There are several common approaches for dealing with future long-term care expenses:
(1) do nothing;
(2) assume Medicare or Medicaid will pay for it; or
(3) Insurance or other benefits to offset the costs.
For risk of being the bearer of bad news, the first two options should not be your primary plan. If you do nothing, you are only prolonging the inevitable. About 70% of all individuals over age 70 will need some form of long-term care.
Medicare does not cover long-term care costs unless it is considered rehabilitation for a limited time post-hospital stay. Medicare does not pay for “custodial” nursing care. Medicaid, a separate federal program, may but you must qualify both medically and financially for benefits. That’s right, in order for Medicaid to pay, you and your spouse must prove you have limited resources and income. Additionally, if you gift property away in order to meet the limited allowances, your transfers are subject to penalties if made within 60 months of your Medicaid application.

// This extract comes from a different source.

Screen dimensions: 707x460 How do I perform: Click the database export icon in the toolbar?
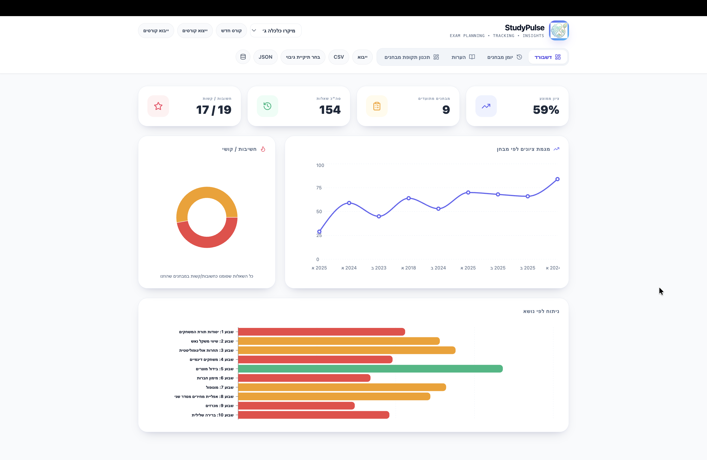coord(243,57)
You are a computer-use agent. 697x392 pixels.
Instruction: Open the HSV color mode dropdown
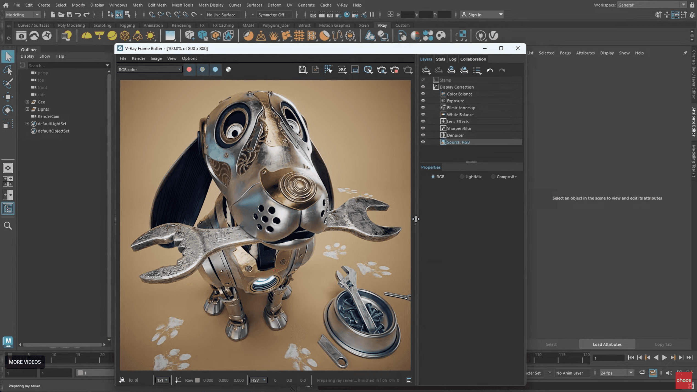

Based on the restrictions with Medicaid, the sooner you evaluate how to pay for potential long-term care, the more options you will have. The most common is to use some form of insurance product such as traditional long-term care insurance or a long-term care rider for a life insurance policy. These options will give you a flow of income to offset the costs. If you do not qualify for insurance and you are a war-time veteran, you may qualify for some benefits through the VA (please note that receipt of these benefits may also be subject to restrictions on assets). If you don’t qualify for either insurance or benefits as a Veteran, there may be some additional estate planning vehicles that may be appropriate for your situation that should be discussed with an attorney.